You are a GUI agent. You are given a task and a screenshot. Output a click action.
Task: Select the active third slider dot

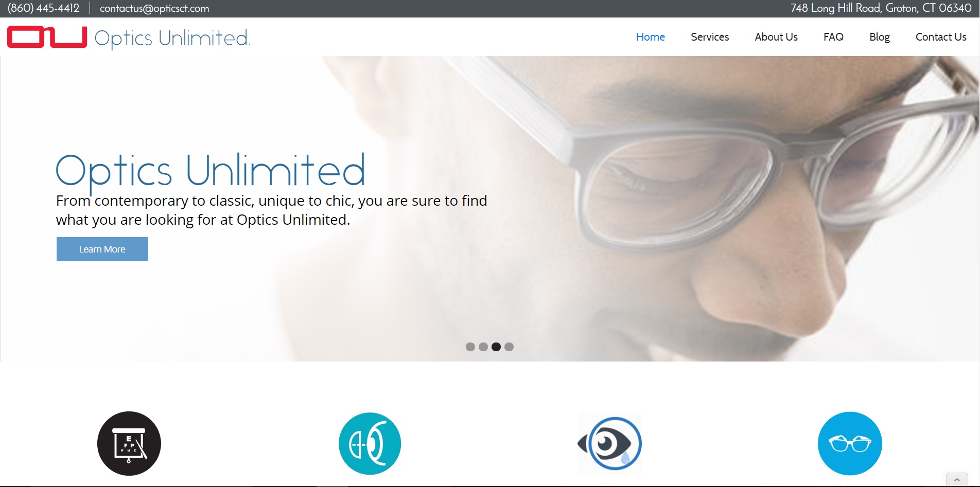pyautogui.click(x=496, y=347)
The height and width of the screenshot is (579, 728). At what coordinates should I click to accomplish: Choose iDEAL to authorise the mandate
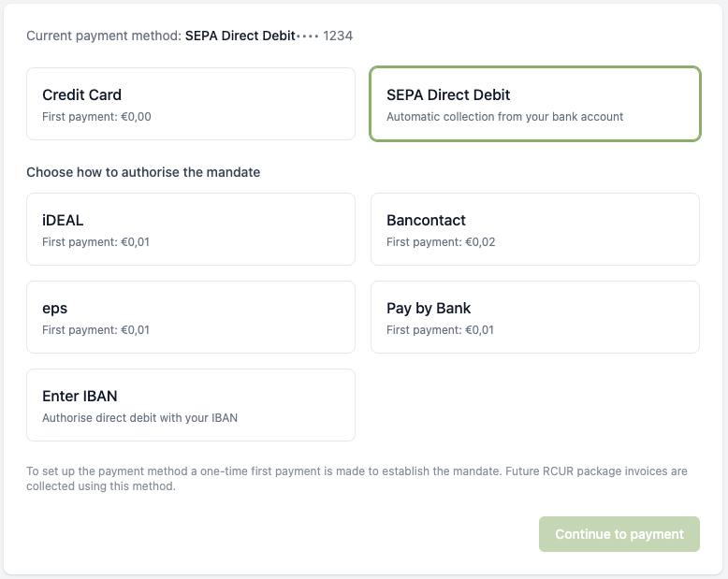(x=191, y=229)
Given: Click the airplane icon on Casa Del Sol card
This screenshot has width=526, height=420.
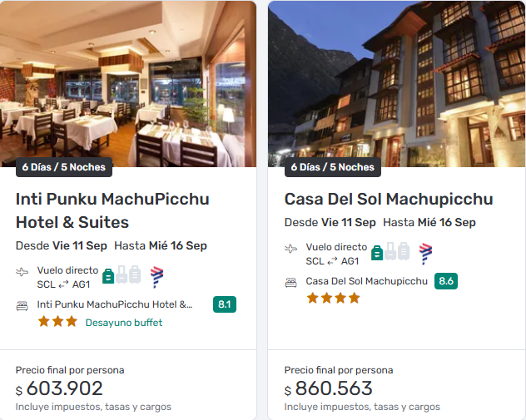Looking at the screenshot, I should (291, 249).
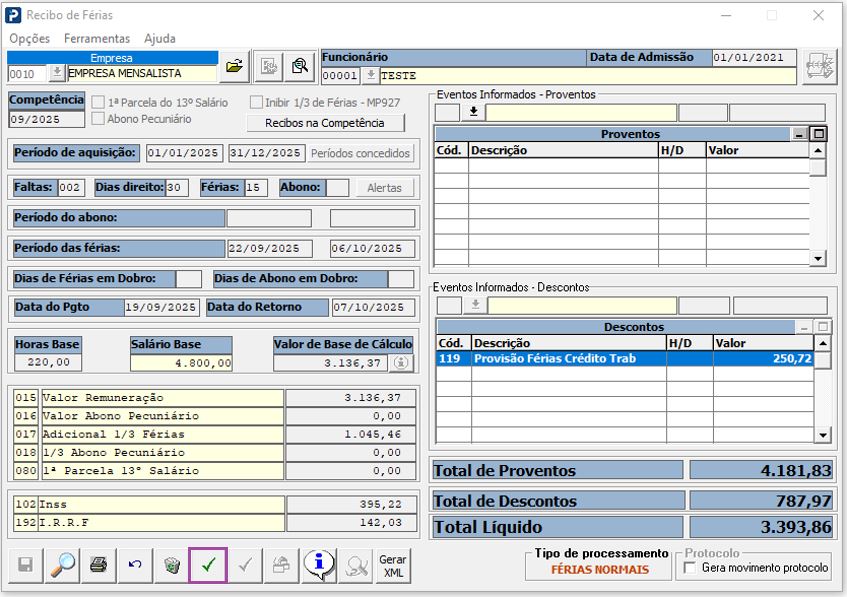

————

● **Assignment**
Without the pictures, please output every record exactly.

● **Response**
You are a GUI agent. You are given a task and a screenshot. Output a click action.
Task: Select the active third slider dot

pyautogui.click(x=496, y=347)
The height and width of the screenshot is (579, 728). At what coordinates should I click to accomplish: Choose iDEAL to authorise the mandate
(x=191, y=229)
Given: Click the airplane icon on Casa Del Sol card
This screenshot has width=526, height=420.
Looking at the screenshot, I should (291, 249).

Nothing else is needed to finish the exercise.